La 33e édition des Journées Cinématographiques de Carthage met différents cinémas à travers le monde en lumière: Le saoudien, l’espagnol, l’italien, le palestinien. «L’esclave» d’Abdelilah Eljaouhary, retenu en compétition officielle, ajoute de l’éclat à la programmation des films marocains, en partie présents cette année.
«L’esclave» ou «The Slave» d’Abdelilah Eljaouary, bien avant sa projection, laisse présager aux spectateurs une découverte : celle d’un conte contemporain sur grand écran. Le long métrage du réalisateur marocain Abdelilah El Jaouhary traite du rapport au travail, de la place dominante qu’il prend dans l’existence individuelle et collective de personnes, et des sociétés. Sans oublier la hiérarchie, le capitalisme, la lutte des classes, la déshumanisation, l’asservissement au travail : autant d’axes racontés autour d’une histoire non moins intrigante à propos de «l’esclavagisme» moderne.
Le film de 100 min s’ouvre sur l’arrivée d’un jeune homme prénommé Brahim dans un village au Maroc : il se présente dans «un café de la Place» et déclare, sans gêne à la foule, qu’il désire être «l’esclave» d’un acheteur, de préférence riche, et ajoute que c’est dans cette condition qu’il aimerait subvenir à ses besoins… Au grand étonnement des villageois qui ont trouvé sa proposition aberrante. Qu’un homme se mette ainsi «en vente» est contraire à la religion musulmane, aux us et coutumes… L’esclavagisme étant aboli, officiellement, mais qui est reste perpétré sous d’autres formes. L’homme persiste, et revient souvent dans ce même café, sans cesse à la recherche «d’un maître», en affirmant haut et fort que «Je suis un villageois à vendre!». Criait-il.

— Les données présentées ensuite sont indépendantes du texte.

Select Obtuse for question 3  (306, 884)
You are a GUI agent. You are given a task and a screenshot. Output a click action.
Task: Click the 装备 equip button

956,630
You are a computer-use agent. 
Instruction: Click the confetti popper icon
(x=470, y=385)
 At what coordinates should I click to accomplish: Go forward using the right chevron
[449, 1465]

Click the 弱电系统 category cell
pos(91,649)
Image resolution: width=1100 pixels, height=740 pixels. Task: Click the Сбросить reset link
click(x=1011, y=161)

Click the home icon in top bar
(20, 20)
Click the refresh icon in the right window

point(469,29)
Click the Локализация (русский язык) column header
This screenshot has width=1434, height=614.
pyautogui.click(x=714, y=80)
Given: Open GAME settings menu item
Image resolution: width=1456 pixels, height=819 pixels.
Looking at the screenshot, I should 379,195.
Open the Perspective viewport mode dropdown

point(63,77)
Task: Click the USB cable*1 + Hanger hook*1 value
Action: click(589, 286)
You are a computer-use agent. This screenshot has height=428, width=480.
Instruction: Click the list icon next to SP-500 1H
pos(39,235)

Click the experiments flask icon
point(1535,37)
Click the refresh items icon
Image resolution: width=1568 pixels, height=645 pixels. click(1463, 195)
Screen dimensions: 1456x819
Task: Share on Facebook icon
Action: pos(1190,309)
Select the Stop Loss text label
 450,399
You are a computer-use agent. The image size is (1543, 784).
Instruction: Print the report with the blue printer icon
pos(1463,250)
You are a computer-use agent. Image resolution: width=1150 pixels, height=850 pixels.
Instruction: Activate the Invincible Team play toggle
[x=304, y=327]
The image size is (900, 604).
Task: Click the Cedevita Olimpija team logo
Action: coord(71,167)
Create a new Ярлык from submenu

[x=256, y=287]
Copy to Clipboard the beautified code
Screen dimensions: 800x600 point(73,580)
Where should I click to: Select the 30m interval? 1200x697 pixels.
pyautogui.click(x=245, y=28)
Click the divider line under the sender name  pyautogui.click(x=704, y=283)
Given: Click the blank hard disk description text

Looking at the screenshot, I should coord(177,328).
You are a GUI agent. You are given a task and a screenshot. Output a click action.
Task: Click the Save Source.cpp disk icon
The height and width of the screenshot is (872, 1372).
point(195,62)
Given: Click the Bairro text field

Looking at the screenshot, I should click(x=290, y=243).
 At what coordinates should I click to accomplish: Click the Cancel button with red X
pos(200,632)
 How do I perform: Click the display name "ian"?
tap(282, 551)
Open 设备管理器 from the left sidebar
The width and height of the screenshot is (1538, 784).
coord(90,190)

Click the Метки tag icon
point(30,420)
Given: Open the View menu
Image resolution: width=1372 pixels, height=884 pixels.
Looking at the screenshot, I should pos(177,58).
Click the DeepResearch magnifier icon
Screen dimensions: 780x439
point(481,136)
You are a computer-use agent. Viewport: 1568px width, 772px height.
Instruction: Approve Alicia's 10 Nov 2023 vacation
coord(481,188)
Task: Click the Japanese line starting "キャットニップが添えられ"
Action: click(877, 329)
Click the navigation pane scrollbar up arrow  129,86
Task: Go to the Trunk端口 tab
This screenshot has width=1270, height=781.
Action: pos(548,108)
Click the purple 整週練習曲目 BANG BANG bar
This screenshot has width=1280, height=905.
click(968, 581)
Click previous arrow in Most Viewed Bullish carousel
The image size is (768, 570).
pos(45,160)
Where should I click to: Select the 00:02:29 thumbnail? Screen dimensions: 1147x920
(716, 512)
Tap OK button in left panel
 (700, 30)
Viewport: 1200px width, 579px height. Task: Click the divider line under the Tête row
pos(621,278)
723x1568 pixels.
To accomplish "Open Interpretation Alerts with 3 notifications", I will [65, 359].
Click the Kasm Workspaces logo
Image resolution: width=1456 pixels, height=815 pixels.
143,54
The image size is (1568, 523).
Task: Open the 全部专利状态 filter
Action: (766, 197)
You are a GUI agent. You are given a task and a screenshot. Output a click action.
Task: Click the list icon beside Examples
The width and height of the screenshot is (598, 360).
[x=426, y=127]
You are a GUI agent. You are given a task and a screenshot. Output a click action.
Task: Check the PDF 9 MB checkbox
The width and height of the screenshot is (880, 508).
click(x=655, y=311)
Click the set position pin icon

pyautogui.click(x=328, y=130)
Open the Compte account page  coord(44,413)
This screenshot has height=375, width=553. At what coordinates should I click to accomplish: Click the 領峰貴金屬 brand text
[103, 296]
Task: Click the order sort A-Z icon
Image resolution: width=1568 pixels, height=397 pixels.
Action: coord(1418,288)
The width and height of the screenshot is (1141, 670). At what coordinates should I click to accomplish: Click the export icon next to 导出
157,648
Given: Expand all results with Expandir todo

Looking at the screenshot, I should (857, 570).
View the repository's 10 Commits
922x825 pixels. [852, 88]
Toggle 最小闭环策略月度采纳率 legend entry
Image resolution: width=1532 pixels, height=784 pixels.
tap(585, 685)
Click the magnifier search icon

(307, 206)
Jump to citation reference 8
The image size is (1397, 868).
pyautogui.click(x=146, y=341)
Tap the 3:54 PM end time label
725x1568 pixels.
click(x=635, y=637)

Agression, rejet, et effarement rythmeront le film… Point de départ de cette histoire contemporaine, qui déteindra au fur à mesure sur d’autres intrigues, autour de nombreux personnages. «L’esclave», au titre intriguant, raconte un Maroc, asservi au travail, mais met en lumière des classes et des protagonistes broyés, soumis au poids des traditions et du relationnel : unions, désunions, rapports houleux entre classes appauvries : celles prolétaires face aux hautes sphères du pouvoir. Le conte se laisse raconter de bout en bout, et est enrichi d’une esthétique attrayante. Mi- moderne, mi- authentique, mi- traditionnelle, propre au Maghreb.
Le scénario est coécrit par Abdelilah Eljaouhary et Kamél ben Ouanes, produit par «Dark Prod Ciné». Abdelilah est journaliste de profession, critique de cinéma, réalisateur, scénariste et universitaire, connu pour «Raja Bent El Mellah», «Cri de l’âme», «Clics et déclics», «La danseuse», «De l’eau et du sang». Une filmographie enrichie par cette dernière réalisation en date et par son casting composé de Saad Mouaffak, Ismail Abu Kanater, Hajar Chergui et une pléiade d’acteurs. Le film concoure, afin de rafler le «Tanit d’or», dans la catégorie «compétition officielle – Long métrage». Une catégorie qui laisse prévoir diverses découvertes au fil des JCC.